## Exercises to complete
- a) Determine whether each statement agrees with the Gamma GLM code below: (i) missing entries are replaced with the mean of each column; (ii) zero entries in vh_weight are replaced with the median of vh_weight; (iii) the dependent variable is claim_amount. Answer yes or no for each and quote the deciding words.
- b) List every variable name in the NUM_VAR list of the Gamma GLM code below.
- c) Proceed with the Gamma GLM code below, starting after its final line.

#### Setting up the Gamma GLM

In [5]:
# Imports:
import pandas as pd  # For setting up the data frame
from sklearn.preprocessing import StandardScaler  # For normalizing the numerical values
from sklearn.linear_model import GammaRegressor  # For the Gamma GLM
from sklearn.model_selection import cross_val_score  # For setting up the cross-validation
import numpy as np
import joblib  # Persistent model

# Constants:
DATASET_FILE_NAME = 'training-dataset.csv'

INDEP_VAR = ['pol_duration', 'drv_age1', 'drv_age_lic1', 'drv_age2', 'drv_age_lic2', 'vh_age', 'vh_value', 'vh_weight']
DEP_VAR = 'claim_amount'

NUM_VAR = ['pol_duration', 'vh_age', 'vh_value/kg', 'lic1_age', 'lic2_age']
TEMP_VAR = ['drv_age1', 'drv_age_lic1', 'drv_age2', 'drv_age_lic2', 'vh_value', 'vh_weight']

MODEL_NAME = 'gamma-glm.joblib'

***
#### Making and cleaning the data frame

In [6]:
# Data frame and input set:
X, y = pd.read_csv(DATASET_FILE_NAME, usecols=INDEP_VAR), pd.read_csv(DATASET_FILE_NAME)[DEP_VAR]

# Cleaning the data frame:
X = X.fillna(X.median())  # Replaces NA entries with the corresponding median for drv_age2, drv_age_lic2
X['vh_weight'] = X['vh_weight'].replace(to_replace=0, value=X['vh_weight'].median())  # Replaces zero entries with vh_weight's median

# Combining variables:
X['lic1_age'] = X.apply(lambda row: row['drv_age1'] - row['drv_age_lic1'], axis=1)

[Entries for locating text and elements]
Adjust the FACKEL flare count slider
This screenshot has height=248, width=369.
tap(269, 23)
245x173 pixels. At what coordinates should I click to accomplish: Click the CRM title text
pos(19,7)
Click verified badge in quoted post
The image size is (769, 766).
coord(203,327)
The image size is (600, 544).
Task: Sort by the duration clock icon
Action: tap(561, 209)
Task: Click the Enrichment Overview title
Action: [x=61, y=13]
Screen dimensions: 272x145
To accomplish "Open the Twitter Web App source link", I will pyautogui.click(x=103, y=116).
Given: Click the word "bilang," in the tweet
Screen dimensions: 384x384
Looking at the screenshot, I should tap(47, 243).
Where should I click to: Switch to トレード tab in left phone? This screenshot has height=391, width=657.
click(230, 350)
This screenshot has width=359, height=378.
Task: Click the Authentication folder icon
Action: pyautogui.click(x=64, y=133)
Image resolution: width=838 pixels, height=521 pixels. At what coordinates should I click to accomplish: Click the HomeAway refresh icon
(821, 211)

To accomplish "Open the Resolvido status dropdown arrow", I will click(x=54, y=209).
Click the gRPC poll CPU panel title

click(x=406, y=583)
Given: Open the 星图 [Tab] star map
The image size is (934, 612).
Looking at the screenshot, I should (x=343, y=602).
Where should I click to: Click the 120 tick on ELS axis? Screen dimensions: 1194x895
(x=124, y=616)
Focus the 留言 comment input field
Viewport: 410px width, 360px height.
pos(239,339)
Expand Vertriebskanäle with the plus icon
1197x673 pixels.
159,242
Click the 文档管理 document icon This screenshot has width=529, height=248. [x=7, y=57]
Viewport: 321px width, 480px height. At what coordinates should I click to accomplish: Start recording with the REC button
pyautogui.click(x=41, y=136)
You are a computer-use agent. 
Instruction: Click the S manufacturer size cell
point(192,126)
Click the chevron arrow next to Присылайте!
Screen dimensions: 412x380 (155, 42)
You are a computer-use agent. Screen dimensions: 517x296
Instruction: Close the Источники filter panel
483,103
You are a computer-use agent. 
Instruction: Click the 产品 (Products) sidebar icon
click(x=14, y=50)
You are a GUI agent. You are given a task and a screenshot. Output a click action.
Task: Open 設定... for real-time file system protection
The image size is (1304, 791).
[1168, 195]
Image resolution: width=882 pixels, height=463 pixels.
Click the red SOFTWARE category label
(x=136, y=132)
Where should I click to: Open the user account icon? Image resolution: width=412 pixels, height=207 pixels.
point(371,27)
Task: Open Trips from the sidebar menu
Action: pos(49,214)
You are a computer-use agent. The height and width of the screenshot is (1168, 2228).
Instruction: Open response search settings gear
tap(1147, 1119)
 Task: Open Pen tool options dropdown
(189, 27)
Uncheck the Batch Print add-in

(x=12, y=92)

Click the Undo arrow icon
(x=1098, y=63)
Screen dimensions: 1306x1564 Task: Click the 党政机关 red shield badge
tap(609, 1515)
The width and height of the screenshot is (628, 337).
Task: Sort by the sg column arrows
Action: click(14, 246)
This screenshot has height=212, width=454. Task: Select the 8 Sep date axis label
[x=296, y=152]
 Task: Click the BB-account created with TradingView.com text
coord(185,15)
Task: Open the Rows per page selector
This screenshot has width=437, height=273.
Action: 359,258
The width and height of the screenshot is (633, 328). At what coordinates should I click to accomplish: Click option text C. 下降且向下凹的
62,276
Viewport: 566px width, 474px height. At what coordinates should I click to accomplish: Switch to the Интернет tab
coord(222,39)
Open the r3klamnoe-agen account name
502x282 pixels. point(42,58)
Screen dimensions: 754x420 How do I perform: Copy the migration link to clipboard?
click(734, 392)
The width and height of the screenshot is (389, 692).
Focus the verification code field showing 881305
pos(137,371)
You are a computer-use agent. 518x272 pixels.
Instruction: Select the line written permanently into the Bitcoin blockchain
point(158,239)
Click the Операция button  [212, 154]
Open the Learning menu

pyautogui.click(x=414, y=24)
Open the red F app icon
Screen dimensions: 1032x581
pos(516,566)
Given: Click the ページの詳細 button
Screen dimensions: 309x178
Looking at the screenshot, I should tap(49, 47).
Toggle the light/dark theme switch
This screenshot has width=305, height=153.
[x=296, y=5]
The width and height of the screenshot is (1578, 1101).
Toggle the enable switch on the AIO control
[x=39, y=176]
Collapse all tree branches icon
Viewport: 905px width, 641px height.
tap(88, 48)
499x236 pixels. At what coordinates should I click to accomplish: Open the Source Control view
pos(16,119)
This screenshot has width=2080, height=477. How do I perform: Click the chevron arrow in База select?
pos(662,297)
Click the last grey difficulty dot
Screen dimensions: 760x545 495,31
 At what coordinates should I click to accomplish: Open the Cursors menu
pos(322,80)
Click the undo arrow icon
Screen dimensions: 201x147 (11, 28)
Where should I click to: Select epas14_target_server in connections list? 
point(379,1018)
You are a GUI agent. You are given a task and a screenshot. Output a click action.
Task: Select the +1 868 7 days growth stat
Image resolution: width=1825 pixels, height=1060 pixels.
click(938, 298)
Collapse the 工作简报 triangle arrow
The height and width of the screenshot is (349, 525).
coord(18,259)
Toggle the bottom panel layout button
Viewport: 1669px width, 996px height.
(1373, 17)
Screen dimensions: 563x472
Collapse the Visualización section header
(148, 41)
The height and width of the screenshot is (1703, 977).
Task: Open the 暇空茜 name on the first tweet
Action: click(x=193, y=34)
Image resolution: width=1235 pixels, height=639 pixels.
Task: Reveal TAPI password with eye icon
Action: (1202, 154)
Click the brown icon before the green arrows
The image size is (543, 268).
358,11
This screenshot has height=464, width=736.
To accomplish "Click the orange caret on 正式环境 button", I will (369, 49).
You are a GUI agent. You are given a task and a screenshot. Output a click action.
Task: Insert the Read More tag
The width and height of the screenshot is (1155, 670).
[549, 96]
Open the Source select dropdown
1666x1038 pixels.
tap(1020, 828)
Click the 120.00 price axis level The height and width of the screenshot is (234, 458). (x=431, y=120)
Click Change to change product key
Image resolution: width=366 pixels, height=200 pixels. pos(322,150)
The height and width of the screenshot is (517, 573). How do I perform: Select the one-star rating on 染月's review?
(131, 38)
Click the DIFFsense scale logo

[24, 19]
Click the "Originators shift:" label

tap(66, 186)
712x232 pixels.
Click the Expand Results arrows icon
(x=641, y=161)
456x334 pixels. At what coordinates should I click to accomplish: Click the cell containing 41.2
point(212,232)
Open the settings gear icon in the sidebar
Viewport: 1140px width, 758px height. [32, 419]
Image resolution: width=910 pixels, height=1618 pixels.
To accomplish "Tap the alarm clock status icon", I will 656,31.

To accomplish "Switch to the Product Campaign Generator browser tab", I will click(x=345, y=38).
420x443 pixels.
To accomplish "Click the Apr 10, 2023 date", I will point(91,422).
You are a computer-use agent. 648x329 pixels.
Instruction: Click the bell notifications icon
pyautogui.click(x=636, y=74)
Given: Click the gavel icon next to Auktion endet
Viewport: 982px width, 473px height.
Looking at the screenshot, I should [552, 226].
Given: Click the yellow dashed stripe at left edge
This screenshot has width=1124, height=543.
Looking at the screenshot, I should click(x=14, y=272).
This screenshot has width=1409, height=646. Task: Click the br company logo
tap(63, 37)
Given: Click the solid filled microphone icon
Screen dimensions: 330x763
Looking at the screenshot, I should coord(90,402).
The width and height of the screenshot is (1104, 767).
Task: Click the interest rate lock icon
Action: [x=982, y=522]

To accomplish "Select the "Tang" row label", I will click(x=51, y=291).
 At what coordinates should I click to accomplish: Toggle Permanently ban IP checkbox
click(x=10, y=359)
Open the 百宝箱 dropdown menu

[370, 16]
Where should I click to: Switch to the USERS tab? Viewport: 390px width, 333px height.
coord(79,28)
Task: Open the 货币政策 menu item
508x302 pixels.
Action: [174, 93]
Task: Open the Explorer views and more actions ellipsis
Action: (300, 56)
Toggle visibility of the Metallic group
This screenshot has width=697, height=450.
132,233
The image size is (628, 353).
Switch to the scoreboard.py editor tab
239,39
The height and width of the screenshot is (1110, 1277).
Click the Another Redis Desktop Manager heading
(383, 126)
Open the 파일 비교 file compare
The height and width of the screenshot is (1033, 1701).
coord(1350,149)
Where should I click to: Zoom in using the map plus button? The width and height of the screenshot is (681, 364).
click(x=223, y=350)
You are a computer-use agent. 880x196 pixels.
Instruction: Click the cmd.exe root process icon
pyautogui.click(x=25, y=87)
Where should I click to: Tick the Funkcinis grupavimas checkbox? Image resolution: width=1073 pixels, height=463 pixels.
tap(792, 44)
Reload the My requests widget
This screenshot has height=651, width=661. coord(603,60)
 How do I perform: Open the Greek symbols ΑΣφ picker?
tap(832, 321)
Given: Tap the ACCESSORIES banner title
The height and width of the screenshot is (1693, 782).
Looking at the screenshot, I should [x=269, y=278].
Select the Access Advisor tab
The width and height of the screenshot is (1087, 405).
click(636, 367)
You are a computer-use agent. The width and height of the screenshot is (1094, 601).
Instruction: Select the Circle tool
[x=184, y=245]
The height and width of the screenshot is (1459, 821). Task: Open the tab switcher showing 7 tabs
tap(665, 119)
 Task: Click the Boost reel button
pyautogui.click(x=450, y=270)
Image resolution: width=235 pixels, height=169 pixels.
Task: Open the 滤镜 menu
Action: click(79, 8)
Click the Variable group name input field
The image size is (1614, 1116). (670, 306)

## Exercise answers
- a)
(i) No: "Replaces NA entries with the corresponding median for drv_age2, drv_age_lic2"
(ii) Yes: "Replaces zero entries with vh_weight's median"
(iii) Yes: "DEP_VAR = 'claim_amount'"

- b) pol_duration, vh_age, vh_value/kg, lic1_age, lic2_age

- c)
X['lic2_age'] = X.apply(lambda row: row['drv_age2'] - row['drv_age_lic2'], axis=1)
X['vh_value/kg'] = X.apply(lambda row: row['vh_value'] / row['vh_weight'], axis=1)

X = X.drop(columns=TEMP_VAR)

# Scaling:
scaler = StandardScaler()
scaled_var = pd.DataFrame(scaler.fit_transform((X[NUM_VAR])), columns=NUM_VAR)  # Normalizing the numerical variables
X = X.drop(columns=NUM_VAR)  # Dropping the old numerical variables
X = X.join(scaled_var)  # Joining the new numerical variables

***
#### Setting up the cross-validation and Gamma GLM

In [7]:
# Gamma GLM:
gamma_glm = GammaRegressor()

# RMSE:
RMSE = pd.DataFrame(np.negative(np.round(cross_val_score(gamma_glm, X, y, scoring='neg_root_mean_squared_error'), 3)), columns=['RMSE'])
display(RMSE)

Unnamed: 0,RMSE
0,946.435
1,959.153
2,933.228
3,939.493
4,918.529


***
#### Exporting the model

In [8]:
# Persistent model:
gamma_glm.fit(X, y)
joblib.dump(gamma_glm, MODEL_NAME)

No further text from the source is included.